O Cotidiano Das Aulas De Práticas Zootécnicas, Nas Séries Finais Do Ensino Fundamental Na Escola Municipal Agrícola Govº Arnaldo Estevão De Figueiredo.
Fabiane Araujo Borges
O convite de refletir sobre o cotidiano da prática pedagógica desenvolvida, faz perceber que em muitos momentos não há a mesma motivação e entusiasmo no decorrer do ano letivo em virtude dos contratempos pessoais ou mesmo profissionais. Por isso, muitas vezes, as aulas ocorrem de forma tradicional e copista, onde não abre espaço para perguntas, participações e interações,comprometendo a aprendizagem significativa dos alunos.
Neste contexto, há necessidade de “vigiar” o comportamento do educador, perante os alunos, para que os mesmos não sejam prejudicados. E nesta vigilância tento direcionar as aulas de Praticas Zootécnicas de forma participativa, aproveitando o senso comum, referente as vivências no campo. No 6º ano, por exemplo, antes de iniciar o assunto de criação de galinhas caipiras, peço que todos escrevam o que sabem sobre o tema proposto e em seguida socializamos com o grupo maior. No final todos produzem um novo texto reunindo os pré e os novos conhecimentos.
Na hora da socialização, para evitar o tumulto, discuto com os alunos qual a melhor maneira para socializarmos, de forma que todos sejam contemplados, sem bagunçarmos a aula, normalmente a maioria decide por sorteio. Quando os alunos começam a falar sobre o que sabem, perguntas de outros colegas vão surgindo e para evitar que atrapalhem quem está falando, peço que escrevam as perguntas no caderno e ao final da fala do colega, os questionadores lançam suas perguntas, ao grupo, que busca responder. Neste contexto, minha função é de mediadora até chegarmos as respostas necessárias.
Esta metodologia, comecei adotar depois de alguns anos em sala de aula, quando percebi que precisava mudar minha postura enquanto professora, para que meus alunos aprendessem melhor. Busquei estudar mais, aperfeiçoar, participar de formações educacionais ... Essenciais para mudanças nas práticas pedagógicas. E conforme Beatriz Magdalena e Ìris Costa sugerem, adotamos a metodologia que acreditamos ser eficaz no processo de ensino aprendizagem, onde assumimos e direcionamos funções na sala de aula. Por isso a necessidade da continuidade dos estudos e estarmos conectados as mudanças!

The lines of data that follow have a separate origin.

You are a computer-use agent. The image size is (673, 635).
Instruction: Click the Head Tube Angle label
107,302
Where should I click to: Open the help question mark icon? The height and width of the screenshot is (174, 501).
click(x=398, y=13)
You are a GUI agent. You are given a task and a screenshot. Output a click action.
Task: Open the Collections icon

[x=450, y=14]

Nas aulas, dentre as categorias de perguntas, as que apelam para memória, são as menos usadas, as outras são usadas constantemente. Conforme o comportamento da turma, as organizacionais ou as disciplinares são utilizadas mais vezes. Mas devo admitir, que é uma constante vigilância pessoal, falar menos e mediar mais, uma vez que sou fruto de uma educação tradicional, onde o bom professor era aquele que explicava e falava a aula toda, a aula boa era aquela em que copiávamos muito e neste contexto o bom aluno era o que não questionava, copiava, decorava e reproduzia tudo nas atividades e avaliações propostas.
As problematizações em sala de aula, são essências para despertar nos alunos o interesse pela pesquisa. Uma vez pesquisadores, terão necessidade de encontrar suas respostas, mobilizando todo o grupo nesta busca, gerando discussões, criando novos conceitos e elaborando novos conhecimentos. Quando a aula parte de problemas, gerados pelo grupo ou levados pelo professor, desperta um espírito de disputa, interação e discussão, em busca de respostas. Em qualquer uma destas situações, a aprendizagem vai acontecendo de forma descontraída e significativa, pois há a participação dos alunos na busca do conhecimento.

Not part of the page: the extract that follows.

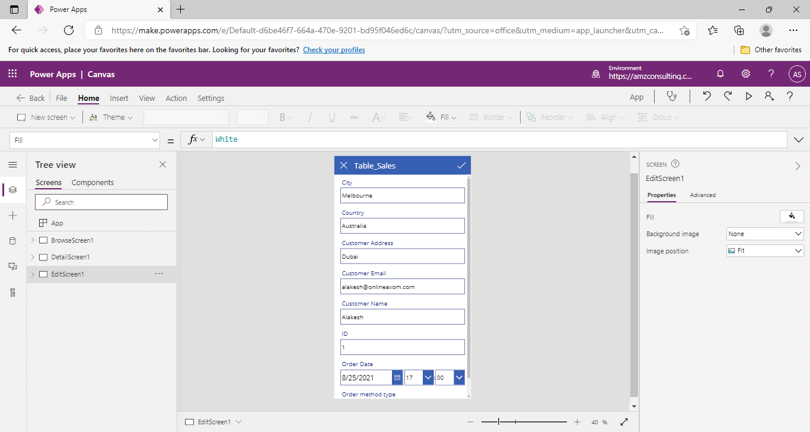Open the Media pane in the left rail
This screenshot has height=432, width=810.
pyautogui.click(x=12, y=266)
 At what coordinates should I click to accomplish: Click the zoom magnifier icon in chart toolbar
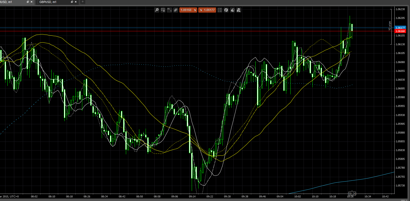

Porém, o que observo no cotidiano é que muitos alunos ainda preferem as aulas tradicionais, eles dizem que dá “menos trabalho”! Frases como: lá vêm a professora com suas perguntas! Passa logo a resposta, professora! Para de conversar, passa logo no quadro, vai acabar a aula!... Acontecem todos os dias! Além dos alunos, pais e demais componentes da comunidade escolar, também pensam como estes alunos. Quebrar este paradigma, não é tarefa fácil e torna-se um dos contratempos profissionais, citados no início do texto, que me faz retroceder, algumas vezes, para aulas tradicionais.

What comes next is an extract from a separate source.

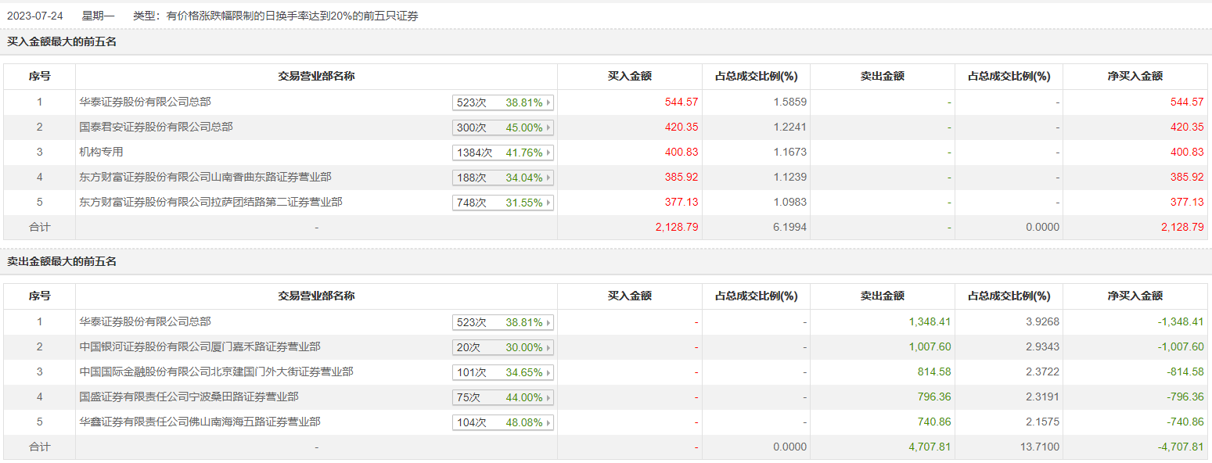Open 中国国际金融北京建国门外大街证券营业部 link
The image size is (1212, 463).
pos(216,371)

Sabemos que quebrar paradigmas, descontruir e construir novos conceitos, não é fácil. E cabe a nós educadores mostrarmos as melhorias na aprendizagem, quando a aula torna-se participativa, onde os alunos perguntam, investigam descobrem e buscam novos conhecimentos, tendo o professor como mediador. Neste contexto, acredita-se que poderemos formar “homens que sejam capazes de fazer coisas novas e não simplesmente repetir o que outras gerações já fizeram. Homens que sejam criadores, inventores, descobridores"( Jean Piaget).